Import and export regions
Import and export patterns vary by region, with most exports leaving from the Gulf Coast (PADD 3), and imports coming to the East Coast (PADD 1). Record high refinery runs and increased global demand for petroleum products from the US continue to push exports higher.
Over half of the US’s refinery capacity is located in PADD 3, and approximately 75% of US product exports are sent from the region. Through April, PADD 3 petroleum product exports were up 444 000 bpd compared with the same time in 2014. Gasoline, distillate and jet fuel exports combined accounted for 40% of the increase. Higher levels of gasoline and distillate exports were sent to countries in the Western Hemisphere, while gasoline exports to Africa dropped slightly. Jet fuel exports have mainly increased to Western Europe, Central America, and South America, and to a lesser extent Africa. Propane and naphtha exports are both over 150 000 bpd higher than in 2014, and are mainly sent to Asia.
Imports of petroleum products remain an important source of supply on the East Coast, supplementing in region refinery production and receipts from PADD 3 and, to a lesser extent, from PADD 2. US motor gasoline product supplied has been 71 000 bpd higher so far this year than last year, and imports of total motor gasoline have risen by 103 000 bpd.

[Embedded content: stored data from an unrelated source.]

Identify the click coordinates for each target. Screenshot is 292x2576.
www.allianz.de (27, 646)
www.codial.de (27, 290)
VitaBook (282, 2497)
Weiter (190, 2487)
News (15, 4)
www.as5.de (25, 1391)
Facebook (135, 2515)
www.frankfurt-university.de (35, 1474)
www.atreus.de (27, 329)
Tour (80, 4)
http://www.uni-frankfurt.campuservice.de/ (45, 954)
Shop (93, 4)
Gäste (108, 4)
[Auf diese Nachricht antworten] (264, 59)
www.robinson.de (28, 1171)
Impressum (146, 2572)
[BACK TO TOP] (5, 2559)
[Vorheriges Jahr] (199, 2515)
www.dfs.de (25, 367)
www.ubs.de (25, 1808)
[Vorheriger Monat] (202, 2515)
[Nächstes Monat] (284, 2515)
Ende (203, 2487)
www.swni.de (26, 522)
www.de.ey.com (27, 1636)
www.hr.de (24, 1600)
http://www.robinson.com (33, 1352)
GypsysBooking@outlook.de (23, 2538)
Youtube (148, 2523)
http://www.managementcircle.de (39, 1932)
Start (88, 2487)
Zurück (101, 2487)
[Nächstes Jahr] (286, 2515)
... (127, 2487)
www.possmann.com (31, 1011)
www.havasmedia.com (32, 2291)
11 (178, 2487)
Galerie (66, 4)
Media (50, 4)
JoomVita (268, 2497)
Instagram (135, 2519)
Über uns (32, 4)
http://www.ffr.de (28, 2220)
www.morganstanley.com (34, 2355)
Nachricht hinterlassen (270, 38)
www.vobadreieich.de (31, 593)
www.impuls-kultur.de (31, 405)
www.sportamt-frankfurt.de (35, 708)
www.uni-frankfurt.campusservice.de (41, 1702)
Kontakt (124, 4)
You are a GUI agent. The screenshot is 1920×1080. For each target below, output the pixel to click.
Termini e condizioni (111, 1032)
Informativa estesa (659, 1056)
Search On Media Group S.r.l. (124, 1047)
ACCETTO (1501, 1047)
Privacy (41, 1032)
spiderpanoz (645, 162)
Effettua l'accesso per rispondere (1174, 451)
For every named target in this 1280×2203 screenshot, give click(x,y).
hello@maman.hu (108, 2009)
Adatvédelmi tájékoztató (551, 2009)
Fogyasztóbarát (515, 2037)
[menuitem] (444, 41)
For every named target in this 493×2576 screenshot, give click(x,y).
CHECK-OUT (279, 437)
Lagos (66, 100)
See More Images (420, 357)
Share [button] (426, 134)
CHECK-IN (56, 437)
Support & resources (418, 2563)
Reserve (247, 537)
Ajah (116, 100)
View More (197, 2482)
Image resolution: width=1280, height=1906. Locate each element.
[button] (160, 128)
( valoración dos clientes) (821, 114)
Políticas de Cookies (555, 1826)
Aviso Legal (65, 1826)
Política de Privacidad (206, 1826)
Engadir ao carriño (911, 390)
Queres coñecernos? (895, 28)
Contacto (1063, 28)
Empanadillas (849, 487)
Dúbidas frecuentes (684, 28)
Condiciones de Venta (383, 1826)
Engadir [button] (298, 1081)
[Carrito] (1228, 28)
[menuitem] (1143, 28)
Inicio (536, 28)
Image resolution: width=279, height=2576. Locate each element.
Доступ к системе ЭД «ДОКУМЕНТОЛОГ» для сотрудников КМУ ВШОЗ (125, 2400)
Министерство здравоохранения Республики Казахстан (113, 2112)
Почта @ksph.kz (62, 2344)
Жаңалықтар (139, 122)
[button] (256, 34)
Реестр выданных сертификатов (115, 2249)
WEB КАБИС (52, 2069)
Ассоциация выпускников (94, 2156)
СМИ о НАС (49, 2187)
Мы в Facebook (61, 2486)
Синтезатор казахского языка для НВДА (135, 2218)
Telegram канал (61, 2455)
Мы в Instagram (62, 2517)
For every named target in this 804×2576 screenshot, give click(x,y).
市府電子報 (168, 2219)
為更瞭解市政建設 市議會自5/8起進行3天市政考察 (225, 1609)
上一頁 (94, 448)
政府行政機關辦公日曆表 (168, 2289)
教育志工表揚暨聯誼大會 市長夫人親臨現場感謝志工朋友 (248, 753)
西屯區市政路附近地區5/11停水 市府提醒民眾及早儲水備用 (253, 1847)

On the US West Coast petroleum product markets are traditionally tightly balanced, with in region refinery production nearly evenly matched to demand. The West Coast is rather isolated from the rest of the country’s petroleum markets because there are no pipelines that cross the Rocky Mountains. However, recently, the region’s supply of distillate fuel has exceeded demand and, as a result, exports have increased. West Coast distillate exports have averaged 117 000 bpd this year so far, in line with the previous two years and 37 000 bpd higher than in 2012. During times of supply disruptions, imports to the West Coast often increase to replace lost supply from in region refineries, as has been the case so far this year. Following an outage caused by an explosion and fire at ExxonMobil’s Torrance, California, refinery in mid February, gasoline imports to the West Coast rose, and have averaged 37 000 bpd this year so far, over double compared with the same time last year.
The future of US net exports will depend on underlying trends in both output and consumption of petroleum products. Future output will reflect both US refinery runs and the production of hydrocarbon gas liquids outside refineries. Future domestic consumption will reflect prices, economic activity, and policies such as fuel economy standards for both light and heavy duty vehicles. So long as domestic output of petroleum products grows faster than their consumption, net petroleum product exports will continue to rise.